EXERCISE DATA: Begin

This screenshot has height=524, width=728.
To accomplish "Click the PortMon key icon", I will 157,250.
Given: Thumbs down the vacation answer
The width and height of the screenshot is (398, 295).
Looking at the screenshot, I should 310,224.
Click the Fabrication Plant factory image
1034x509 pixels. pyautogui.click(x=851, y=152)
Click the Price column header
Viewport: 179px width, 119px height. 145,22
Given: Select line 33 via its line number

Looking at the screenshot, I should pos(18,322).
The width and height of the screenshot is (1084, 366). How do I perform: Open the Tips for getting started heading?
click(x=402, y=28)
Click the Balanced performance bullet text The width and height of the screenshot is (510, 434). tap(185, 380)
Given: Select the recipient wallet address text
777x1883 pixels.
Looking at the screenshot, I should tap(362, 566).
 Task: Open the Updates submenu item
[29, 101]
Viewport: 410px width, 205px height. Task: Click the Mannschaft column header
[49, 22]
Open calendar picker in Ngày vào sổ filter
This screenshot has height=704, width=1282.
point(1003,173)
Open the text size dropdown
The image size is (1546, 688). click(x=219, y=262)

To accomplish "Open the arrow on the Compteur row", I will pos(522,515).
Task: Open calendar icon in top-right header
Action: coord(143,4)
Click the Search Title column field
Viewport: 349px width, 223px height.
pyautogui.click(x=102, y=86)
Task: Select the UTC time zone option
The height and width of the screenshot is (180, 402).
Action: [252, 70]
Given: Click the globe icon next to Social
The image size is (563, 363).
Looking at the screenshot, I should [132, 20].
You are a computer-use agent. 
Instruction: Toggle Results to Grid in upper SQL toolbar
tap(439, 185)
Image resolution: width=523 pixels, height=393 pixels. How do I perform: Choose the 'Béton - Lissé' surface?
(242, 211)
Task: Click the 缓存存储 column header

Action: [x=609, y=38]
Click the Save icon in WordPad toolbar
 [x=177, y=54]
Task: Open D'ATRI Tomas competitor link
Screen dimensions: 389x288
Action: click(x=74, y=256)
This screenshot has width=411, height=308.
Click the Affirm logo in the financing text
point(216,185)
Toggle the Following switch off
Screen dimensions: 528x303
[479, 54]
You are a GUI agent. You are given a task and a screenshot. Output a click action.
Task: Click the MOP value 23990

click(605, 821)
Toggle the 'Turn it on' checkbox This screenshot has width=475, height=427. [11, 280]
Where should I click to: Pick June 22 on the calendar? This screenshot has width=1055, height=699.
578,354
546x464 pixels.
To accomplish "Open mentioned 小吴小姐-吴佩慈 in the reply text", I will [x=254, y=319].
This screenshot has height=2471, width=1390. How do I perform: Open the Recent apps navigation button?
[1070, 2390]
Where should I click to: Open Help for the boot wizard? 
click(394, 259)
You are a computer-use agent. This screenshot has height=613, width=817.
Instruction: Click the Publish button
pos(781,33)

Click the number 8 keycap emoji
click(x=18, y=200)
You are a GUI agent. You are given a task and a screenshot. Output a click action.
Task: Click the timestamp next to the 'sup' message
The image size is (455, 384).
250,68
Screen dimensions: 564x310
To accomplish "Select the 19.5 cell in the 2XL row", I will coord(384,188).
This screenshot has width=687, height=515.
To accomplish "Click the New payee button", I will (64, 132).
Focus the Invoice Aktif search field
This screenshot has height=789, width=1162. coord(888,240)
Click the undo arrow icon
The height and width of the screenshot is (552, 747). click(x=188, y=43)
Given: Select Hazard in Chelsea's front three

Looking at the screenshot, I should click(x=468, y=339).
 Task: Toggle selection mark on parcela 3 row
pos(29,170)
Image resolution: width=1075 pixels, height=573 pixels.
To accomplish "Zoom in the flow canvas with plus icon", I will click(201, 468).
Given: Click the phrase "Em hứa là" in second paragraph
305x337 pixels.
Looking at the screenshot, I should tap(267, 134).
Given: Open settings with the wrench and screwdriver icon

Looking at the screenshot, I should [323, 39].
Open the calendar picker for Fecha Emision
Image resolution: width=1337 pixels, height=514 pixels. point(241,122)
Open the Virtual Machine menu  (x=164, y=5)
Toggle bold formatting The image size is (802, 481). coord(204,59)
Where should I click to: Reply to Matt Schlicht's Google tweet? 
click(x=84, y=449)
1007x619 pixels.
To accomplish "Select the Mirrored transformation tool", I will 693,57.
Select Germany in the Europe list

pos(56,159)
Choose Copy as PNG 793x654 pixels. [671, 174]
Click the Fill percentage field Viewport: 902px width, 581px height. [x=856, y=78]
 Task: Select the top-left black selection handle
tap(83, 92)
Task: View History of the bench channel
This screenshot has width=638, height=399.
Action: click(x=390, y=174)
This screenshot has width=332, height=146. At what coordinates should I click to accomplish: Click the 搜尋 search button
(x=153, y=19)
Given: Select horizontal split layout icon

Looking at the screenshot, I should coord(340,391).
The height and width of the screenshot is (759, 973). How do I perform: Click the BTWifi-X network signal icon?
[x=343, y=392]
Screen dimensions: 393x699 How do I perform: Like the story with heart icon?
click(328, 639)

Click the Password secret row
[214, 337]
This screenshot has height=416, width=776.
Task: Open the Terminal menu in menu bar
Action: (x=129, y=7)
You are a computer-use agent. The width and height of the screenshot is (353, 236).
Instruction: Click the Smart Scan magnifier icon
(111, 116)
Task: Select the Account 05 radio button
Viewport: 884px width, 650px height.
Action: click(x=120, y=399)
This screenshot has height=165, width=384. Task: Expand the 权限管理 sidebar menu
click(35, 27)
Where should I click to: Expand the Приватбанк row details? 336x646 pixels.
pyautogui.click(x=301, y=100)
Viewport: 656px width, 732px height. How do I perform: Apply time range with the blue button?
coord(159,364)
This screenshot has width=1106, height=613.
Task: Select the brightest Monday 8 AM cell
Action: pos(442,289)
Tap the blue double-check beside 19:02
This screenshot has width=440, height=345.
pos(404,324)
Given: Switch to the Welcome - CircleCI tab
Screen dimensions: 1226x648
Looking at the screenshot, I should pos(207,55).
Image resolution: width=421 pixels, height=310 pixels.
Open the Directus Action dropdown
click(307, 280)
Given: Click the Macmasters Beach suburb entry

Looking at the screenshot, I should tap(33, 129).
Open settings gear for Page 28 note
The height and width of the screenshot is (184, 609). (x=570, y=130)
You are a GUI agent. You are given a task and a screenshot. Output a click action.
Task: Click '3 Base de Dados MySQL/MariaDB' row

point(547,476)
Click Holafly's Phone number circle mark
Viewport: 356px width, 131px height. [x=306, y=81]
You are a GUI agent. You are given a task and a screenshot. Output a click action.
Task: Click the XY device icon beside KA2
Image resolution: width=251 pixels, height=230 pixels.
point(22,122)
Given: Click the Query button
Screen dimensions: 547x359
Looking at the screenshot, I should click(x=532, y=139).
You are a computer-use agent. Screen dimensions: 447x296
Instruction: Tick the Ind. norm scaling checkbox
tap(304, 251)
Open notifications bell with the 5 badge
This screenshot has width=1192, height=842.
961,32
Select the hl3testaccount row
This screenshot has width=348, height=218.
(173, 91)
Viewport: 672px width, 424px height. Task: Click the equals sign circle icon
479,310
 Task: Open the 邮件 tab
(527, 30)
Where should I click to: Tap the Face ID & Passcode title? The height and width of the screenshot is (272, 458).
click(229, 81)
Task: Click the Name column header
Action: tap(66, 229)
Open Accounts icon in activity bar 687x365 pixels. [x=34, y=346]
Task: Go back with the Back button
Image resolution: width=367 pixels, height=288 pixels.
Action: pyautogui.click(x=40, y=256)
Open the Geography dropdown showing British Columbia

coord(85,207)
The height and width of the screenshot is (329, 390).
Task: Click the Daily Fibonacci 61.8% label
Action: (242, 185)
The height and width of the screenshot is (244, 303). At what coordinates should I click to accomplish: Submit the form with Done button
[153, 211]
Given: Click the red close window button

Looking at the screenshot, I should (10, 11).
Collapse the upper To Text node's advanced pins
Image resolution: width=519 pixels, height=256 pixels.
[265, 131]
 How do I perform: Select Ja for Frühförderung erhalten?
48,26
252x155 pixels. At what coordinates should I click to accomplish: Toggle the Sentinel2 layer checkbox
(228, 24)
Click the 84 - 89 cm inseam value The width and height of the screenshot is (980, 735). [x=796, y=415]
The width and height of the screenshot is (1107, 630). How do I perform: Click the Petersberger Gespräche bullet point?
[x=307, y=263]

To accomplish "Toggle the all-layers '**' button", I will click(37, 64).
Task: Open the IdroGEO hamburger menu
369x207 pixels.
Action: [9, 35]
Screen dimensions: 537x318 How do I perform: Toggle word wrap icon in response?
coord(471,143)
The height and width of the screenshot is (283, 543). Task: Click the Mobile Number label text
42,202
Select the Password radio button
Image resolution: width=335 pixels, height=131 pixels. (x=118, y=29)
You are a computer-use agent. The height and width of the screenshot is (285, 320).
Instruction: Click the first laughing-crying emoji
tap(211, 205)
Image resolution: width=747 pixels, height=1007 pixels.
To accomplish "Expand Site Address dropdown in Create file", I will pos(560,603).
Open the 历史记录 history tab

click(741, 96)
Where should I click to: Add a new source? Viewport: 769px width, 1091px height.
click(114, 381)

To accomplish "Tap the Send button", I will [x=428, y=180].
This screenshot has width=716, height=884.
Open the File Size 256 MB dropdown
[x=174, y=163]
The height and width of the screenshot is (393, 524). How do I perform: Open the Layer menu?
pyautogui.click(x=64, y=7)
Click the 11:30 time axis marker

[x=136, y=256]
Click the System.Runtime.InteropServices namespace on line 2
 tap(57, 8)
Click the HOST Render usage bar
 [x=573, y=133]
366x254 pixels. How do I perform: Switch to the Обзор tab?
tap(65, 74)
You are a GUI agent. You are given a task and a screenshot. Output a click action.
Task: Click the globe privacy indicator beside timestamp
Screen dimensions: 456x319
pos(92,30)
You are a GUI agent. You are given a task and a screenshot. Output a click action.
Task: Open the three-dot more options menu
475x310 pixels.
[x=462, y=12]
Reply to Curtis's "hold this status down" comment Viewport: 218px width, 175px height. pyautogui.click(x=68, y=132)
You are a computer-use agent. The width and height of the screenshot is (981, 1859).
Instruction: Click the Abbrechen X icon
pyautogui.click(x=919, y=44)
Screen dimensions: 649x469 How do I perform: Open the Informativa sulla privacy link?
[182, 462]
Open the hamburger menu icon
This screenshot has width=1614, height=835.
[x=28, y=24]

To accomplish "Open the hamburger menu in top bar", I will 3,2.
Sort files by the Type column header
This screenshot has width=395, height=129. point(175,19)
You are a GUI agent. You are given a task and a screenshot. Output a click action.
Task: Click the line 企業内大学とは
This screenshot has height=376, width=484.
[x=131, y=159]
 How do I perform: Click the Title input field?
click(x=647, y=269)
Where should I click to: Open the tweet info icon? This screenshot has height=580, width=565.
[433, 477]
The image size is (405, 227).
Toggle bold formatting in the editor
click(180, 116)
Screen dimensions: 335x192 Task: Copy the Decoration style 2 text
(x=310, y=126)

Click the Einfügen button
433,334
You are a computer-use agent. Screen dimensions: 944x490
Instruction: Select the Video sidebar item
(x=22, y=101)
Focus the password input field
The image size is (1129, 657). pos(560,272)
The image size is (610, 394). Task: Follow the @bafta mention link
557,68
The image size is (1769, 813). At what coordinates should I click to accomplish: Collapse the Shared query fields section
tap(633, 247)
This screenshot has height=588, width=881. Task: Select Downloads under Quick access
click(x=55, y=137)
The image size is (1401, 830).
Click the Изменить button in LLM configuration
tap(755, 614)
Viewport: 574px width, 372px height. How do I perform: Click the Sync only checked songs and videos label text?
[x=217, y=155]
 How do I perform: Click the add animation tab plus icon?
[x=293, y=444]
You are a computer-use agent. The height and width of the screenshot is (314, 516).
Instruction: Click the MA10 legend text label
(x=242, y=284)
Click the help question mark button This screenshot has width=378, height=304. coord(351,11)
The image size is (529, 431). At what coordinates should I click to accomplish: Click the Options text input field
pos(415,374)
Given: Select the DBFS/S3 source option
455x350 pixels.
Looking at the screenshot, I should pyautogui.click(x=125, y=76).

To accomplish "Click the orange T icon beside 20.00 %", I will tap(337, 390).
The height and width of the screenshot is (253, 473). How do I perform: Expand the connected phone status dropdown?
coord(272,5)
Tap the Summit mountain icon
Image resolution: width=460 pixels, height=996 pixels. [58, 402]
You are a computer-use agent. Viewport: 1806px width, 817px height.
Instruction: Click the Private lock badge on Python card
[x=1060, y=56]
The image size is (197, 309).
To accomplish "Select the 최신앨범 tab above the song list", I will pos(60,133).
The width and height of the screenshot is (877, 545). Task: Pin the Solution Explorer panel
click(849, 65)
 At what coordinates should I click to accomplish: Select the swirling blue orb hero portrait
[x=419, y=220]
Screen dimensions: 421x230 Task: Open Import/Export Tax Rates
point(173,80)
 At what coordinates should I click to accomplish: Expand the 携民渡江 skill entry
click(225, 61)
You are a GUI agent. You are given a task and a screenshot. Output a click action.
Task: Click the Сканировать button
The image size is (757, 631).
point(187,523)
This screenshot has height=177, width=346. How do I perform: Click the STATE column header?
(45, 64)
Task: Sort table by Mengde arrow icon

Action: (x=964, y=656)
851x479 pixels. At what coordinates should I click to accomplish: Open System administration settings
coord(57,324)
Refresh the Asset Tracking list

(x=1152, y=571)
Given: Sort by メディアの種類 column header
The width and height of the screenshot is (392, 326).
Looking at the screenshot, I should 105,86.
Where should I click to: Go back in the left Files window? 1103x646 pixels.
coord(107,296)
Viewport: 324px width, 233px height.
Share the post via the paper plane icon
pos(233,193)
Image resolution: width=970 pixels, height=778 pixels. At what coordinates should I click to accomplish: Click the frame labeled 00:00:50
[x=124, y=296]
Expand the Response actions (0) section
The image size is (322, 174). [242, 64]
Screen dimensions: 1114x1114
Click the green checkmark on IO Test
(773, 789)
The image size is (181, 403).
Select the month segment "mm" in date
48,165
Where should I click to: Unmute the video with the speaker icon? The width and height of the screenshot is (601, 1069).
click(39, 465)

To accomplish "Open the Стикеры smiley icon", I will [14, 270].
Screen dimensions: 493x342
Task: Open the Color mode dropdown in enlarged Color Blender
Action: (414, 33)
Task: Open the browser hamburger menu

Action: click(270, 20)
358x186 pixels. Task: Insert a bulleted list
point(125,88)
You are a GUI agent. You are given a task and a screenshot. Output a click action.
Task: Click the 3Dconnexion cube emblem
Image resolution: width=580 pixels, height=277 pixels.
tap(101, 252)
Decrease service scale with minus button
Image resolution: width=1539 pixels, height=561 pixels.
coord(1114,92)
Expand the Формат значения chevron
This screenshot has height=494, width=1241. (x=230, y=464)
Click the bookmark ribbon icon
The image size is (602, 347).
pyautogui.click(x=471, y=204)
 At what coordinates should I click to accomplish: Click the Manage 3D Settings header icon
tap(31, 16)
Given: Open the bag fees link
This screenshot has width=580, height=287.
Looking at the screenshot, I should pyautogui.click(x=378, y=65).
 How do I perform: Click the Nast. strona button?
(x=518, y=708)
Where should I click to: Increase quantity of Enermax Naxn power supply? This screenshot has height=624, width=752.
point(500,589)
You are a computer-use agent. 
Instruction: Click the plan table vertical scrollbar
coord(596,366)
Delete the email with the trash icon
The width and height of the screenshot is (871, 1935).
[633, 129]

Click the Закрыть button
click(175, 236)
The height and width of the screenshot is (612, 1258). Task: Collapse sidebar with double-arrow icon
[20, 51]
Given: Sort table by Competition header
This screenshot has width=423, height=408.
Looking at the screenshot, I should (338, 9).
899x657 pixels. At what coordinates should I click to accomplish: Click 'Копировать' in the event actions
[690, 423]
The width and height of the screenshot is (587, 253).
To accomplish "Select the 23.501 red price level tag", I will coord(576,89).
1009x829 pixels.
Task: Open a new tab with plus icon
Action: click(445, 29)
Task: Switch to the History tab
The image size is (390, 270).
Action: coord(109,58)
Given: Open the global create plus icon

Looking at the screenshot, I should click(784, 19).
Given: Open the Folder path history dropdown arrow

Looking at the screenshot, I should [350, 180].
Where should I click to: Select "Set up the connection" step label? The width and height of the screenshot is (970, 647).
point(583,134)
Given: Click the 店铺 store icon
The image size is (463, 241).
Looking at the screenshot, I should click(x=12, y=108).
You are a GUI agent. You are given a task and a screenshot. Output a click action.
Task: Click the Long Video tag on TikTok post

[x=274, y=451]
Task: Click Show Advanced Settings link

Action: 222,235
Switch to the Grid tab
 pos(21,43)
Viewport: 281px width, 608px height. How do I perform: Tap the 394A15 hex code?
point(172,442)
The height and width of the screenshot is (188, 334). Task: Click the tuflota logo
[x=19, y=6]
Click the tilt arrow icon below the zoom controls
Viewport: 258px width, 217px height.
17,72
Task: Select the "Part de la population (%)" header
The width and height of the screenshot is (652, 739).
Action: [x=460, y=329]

EXERCISE DATA: End

> **DIRECTIONS**
Return, with nothing added or dropped, the line containing "How do I perform: Click the Nast." and every line after it to the end of the listing above.

> **ANSWER BOX**
 How do I perform: Click the Nast. strona button?
(x=518, y=708)
Where should I click to: Increase quantity of Enermax Naxn power supply? This screenshot has height=624, width=752.
point(500,589)
You are a computer-use agent. 
Instruction: Click the plan table vertical scrollbar
coord(596,366)
Delete the email with the trash icon
The width and height of the screenshot is (871, 1935).
[633, 129]

Click the Закрыть button
click(175, 236)
The height and width of the screenshot is (612, 1258). Task: Collapse sidebar with double-arrow icon
[20, 51]
Given: Sort table by Competition header
This screenshot has width=423, height=408.
Looking at the screenshot, I should (338, 9).
899x657 pixels. At what coordinates should I click to accomplish: Click 'Копировать' in the event actions
[690, 423]
The width and height of the screenshot is (587, 253).
To accomplish "Select the 23.501 red price level tag", I will coord(576,89).
1009x829 pixels.
Task: Open a new tab with plus icon
Action: click(445, 29)
Task: Switch to the History tab
The image size is (390, 270).
Action: coord(109,58)
Given: Open the global create plus icon

Looking at the screenshot, I should click(784, 19).
Given: Open the Folder path history dropdown arrow

Looking at the screenshot, I should [350, 180].
Where should I click to: Select "Set up the connection" step label? The width and height of the screenshot is (970, 647).
point(583,134)
Given: Click the 店铺 store icon
The image size is (463, 241).
Looking at the screenshot, I should click(x=12, y=108).
You are a GUI agent. You are given a task and a screenshot. Output a click action.
Task: Click the Long Video tag on TikTok post

[x=274, y=451]
Task: Click Show Advanced Settings link

Action: 222,235
Switch to the Grid tab
 pos(21,43)
Viewport: 281px width, 608px height. How do I perform: Tap the 394A15 hex code?
point(172,442)
The height and width of the screenshot is (188, 334). Task: Click the tuflota logo
[x=19, y=6]
Click the tilt arrow icon below the zoom controls
Viewport: 258px width, 217px height.
17,72
Task: Select the "Part de la population (%)" header
The width and height of the screenshot is (652, 739).
Action: [x=460, y=329]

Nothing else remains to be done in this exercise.